Belizean Conch Fritters
2 cups ground conch (or chopped small for texture)
1 1/2 cups Flour
1 1/2 tsp Baking Powder
1/2 cup coconut milk
1 small onion finely chopped
1 bunch cilantro finely chopped
2 garlic cloves finely chopped
1 med sweet pepper finely chopped
1 cup chopped pineapple (Pineapples aren't normally added to these fritters this is something I do and it's AHMAZING!!)
2 tbsp Ketchup
1 tsp Salt, Ground Black Pepper, Jerk Seasoning
Coconut Oil / Vegetable Oil for frying
1. Clean Conch by peeling off the brown and yellow skin. Chop into small cubes and place into a bowl of water and pure lime juice and rinse it.
2. In a bowl combine chopped onions, green peppers, garlic,cilantro, pineapple, conch and milk.
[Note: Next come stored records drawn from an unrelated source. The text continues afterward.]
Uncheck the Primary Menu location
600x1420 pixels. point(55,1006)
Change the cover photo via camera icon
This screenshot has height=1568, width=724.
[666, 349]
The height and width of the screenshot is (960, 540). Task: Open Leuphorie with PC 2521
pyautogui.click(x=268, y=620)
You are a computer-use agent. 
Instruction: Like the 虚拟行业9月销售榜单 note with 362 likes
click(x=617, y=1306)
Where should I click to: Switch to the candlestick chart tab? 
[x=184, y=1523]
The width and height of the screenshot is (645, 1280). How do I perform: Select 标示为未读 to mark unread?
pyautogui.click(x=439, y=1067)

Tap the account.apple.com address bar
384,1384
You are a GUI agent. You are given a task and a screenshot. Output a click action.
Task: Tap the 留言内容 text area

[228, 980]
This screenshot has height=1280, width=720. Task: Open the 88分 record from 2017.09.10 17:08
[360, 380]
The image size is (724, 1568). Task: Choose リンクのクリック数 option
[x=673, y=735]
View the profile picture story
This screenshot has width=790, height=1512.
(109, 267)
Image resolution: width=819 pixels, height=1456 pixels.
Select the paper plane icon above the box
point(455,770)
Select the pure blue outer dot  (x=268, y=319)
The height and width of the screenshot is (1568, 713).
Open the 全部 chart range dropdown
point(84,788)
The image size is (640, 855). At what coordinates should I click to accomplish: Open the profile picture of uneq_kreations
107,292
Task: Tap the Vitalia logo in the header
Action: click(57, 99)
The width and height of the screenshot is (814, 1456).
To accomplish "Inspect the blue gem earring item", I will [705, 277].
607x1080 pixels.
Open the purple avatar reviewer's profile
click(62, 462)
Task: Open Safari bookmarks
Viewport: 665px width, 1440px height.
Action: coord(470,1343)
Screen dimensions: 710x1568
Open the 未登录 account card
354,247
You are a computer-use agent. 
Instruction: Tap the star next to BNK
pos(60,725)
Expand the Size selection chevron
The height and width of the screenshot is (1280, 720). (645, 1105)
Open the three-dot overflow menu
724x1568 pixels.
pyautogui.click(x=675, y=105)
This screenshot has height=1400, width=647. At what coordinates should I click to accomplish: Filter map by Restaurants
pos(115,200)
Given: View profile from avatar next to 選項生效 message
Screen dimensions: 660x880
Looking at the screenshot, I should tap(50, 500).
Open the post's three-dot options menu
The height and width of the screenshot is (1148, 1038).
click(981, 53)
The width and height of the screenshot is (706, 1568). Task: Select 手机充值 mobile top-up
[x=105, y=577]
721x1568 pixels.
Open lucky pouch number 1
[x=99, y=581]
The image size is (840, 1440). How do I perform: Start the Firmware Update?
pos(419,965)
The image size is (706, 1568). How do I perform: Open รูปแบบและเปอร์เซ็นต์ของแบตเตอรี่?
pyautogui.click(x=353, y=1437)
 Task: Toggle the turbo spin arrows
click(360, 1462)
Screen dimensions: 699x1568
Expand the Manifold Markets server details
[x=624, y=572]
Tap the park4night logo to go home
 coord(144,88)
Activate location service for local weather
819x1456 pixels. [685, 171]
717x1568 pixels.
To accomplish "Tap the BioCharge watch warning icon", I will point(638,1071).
3. Sift Dry ingredients (baking powder, flour, salt, pepper, jerk seasoning) together and add to the conch mixture. Stir until you have a firm batter. If your batter is too watery just add more flour until you've reached your desired consistency.
4. Heat coconut oil and place a spoon of batter in the hot oil until golden brown. You'll have to flip these over just so you know. Then take them out and place on a tray with paper towel to soak up the oil.
After you've fried all your fritters, about 15 - 20, place them into your plate with a bowl of Chipotle Mayo Dip (recipe next up) and enjoy. if you burn the tip of your tongue then you're eating it right.